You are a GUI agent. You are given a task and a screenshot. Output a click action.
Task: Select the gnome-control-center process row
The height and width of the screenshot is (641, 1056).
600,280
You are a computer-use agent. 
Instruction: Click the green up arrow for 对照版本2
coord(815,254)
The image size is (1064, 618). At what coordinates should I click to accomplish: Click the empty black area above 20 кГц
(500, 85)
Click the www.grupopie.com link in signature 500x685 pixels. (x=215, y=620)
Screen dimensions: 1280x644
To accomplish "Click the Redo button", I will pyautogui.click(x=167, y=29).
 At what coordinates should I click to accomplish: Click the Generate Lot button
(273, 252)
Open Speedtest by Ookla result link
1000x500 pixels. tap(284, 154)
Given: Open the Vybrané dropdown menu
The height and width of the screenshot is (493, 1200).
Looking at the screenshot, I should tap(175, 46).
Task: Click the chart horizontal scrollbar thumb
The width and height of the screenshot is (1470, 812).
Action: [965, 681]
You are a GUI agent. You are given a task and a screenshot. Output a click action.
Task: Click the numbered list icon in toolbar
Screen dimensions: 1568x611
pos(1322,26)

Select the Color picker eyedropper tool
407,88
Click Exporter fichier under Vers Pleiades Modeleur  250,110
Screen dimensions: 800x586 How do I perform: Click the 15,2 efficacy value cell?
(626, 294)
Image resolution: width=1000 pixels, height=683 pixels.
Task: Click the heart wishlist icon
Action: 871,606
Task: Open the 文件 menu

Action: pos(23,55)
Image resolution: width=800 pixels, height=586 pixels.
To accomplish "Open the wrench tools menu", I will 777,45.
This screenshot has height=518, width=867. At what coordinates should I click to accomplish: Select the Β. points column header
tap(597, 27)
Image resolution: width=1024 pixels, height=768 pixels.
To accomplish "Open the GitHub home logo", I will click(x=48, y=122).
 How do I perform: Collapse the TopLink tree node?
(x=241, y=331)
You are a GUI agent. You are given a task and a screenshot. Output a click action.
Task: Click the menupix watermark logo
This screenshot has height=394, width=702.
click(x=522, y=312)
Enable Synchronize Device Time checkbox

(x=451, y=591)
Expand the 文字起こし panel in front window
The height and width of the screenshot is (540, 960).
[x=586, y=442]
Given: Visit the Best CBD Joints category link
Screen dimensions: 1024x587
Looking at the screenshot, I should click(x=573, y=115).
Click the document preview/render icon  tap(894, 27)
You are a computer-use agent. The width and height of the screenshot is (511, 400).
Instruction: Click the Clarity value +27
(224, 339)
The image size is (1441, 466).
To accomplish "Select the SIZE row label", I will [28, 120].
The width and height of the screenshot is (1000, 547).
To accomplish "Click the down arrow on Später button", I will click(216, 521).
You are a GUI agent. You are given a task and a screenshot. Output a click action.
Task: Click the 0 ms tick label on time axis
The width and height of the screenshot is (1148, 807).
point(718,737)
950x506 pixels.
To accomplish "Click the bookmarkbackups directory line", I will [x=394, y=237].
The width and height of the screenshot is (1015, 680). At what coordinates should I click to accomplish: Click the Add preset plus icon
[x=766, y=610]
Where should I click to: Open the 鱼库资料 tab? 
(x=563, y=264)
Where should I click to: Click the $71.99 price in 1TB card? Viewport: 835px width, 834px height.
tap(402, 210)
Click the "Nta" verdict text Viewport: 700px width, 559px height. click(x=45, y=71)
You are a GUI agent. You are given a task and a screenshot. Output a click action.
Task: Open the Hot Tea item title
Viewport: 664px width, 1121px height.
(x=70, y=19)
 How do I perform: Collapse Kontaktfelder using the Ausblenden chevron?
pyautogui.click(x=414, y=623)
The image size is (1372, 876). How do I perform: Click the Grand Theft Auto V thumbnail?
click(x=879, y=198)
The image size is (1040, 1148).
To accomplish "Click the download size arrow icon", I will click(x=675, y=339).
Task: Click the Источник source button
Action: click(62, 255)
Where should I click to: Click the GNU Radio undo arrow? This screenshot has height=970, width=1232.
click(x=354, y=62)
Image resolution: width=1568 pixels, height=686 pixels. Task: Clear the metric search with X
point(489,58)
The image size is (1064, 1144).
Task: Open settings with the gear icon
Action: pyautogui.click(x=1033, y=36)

────────

### About this exercise
Give back the full listing above verbatim.

### Completed task
You are a GUI agent. You are given a task and a screenshot. Output a click action.
Task: Select the gnome-control-center process row
The height and width of the screenshot is (641, 1056).
600,280
You are a computer-use agent. 
Instruction: Click the green up arrow for 对照版本2
coord(815,254)
The image size is (1064, 618). At what coordinates should I click to accomplish: Click the empty black area above 20 кГц
(500, 85)
Click the www.grupopie.com link in signature 500x685 pixels. (x=215, y=620)
Screen dimensions: 1280x644
To accomplish "Click the Redo button", I will pyautogui.click(x=167, y=29).
 At what coordinates should I click to accomplish: Click the Generate Lot button
(273, 252)
Open Speedtest by Ookla result link
1000x500 pixels. tap(284, 154)
Given: Open the Vybrané dropdown menu
The height and width of the screenshot is (493, 1200).
Looking at the screenshot, I should tap(175, 46).
Task: Click the chart horizontal scrollbar thumb
The width and height of the screenshot is (1470, 812).
Action: [965, 681]
You are a GUI agent. You are given a task and a screenshot. Output a click action.
Task: Click the numbered list icon in toolbar
Screen dimensions: 1568x611
pos(1322,26)

Select the Color picker eyedropper tool
407,88
Click Exporter fichier under Vers Pleiades Modeleur  250,110
Screen dimensions: 800x586 How do I perform: Click the 15,2 efficacy value cell?
(626, 294)
Image resolution: width=1000 pixels, height=683 pixels.
Task: Click the heart wishlist icon
Action: 871,606
Task: Open the 文件 menu

Action: pos(23,55)
Image resolution: width=800 pixels, height=586 pixels.
To accomplish "Open the wrench tools menu", I will 777,45.
This screenshot has height=518, width=867. At what coordinates should I click to accomplish: Select the Β. points column header
tap(597, 27)
Image resolution: width=1024 pixels, height=768 pixels.
To accomplish "Open the GitHub home logo", I will click(x=48, y=122).
 How do I perform: Collapse the TopLink tree node?
(x=241, y=331)
You are a GUI agent. You are given a task and a screenshot. Output a click action.
Task: Click the menupix watermark logo
This screenshot has height=394, width=702.
click(x=522, y=312)
Enable Synchronize Device Time checkbox

(x=451, y=591)
Expand the 文字起こし panel in front window
The height and width of the screenshot is (540, 960).
[x=586, y=442]
Given: Visit the Best CBD Joints category link
Screen dimensions: 1024x587
Looking at the screenshot, I should click(x=573, y=115).
Click the document preview/render icon  tap(894, 27)
You are a computer-use agent. The width and height of the screenshot is (511, 400).
Instruction: Click the Clarity value +27
(224, 339)
The image size is (1441, 466).
To accomplish "Select the SIZE row label", I will [28, 120].
The width and height of the screenshot is (1000, 547).
To accomplish "Click the down arrow on Später button", I will click(216, 521).
You are a GUI agent. You are given a task and a screenshot. Output a click action.
Task: Click the 0 ms tick label on time axis
The width and height of the screenshot is (1148, 807).
point(718,737)
950x506 pixels.
To accomplish "Click the bookmarkbackups directory line", I will [x=394, y=237].
The width and height of the screenshot is (1015, 680). At what coordinates should I click to accomplish: Click the Add preset plus icon
[x=766, y=610]
Where should I click to: Open the 鱼库资料 tab? 
(x=563, y=264)
Where should I click to: Click the $71.99 price in 1TB card? Viewport: 835px width, 834px height.
tap(402, 210)
Click the "Nta" verdict text Viewport: 700px width, 559px height. click(x=45, y=71)
You are a GUI agent. You are given a task and a screenshot. Output a click action.
Task: Open the Hot Tea item title
Viewport: 664px width, 1121px height.
(x=70, y=19)
 How do I perform: Collapse Kontaktfelder using the Ausblenden chevron?
pyautogui.click(x=414, y=623)
The image size is (1372, 876). How do I perform: Click the Grand Theft Auto V thumbnail?
click(x=879, y=198)
The image size is (1040, 1148).
To accomplish "Click the download size arrow icon", I will click(x=675, y=339).
Task: Click the Источник source button
Action: click(62, 255)
Where should I click to: Click the GNU Radio undo arrow? This screenshot has height=970, width=1232.
click(x=354, y=62)
Image resolution: width=1568 pixels, height=686 pixels. Task: Clear the metric search with X
point(489,58)
The image size is (1064, 1144).
Task: Open settings with the gear icon
Action: pyautogui.click(x=1033, y=36)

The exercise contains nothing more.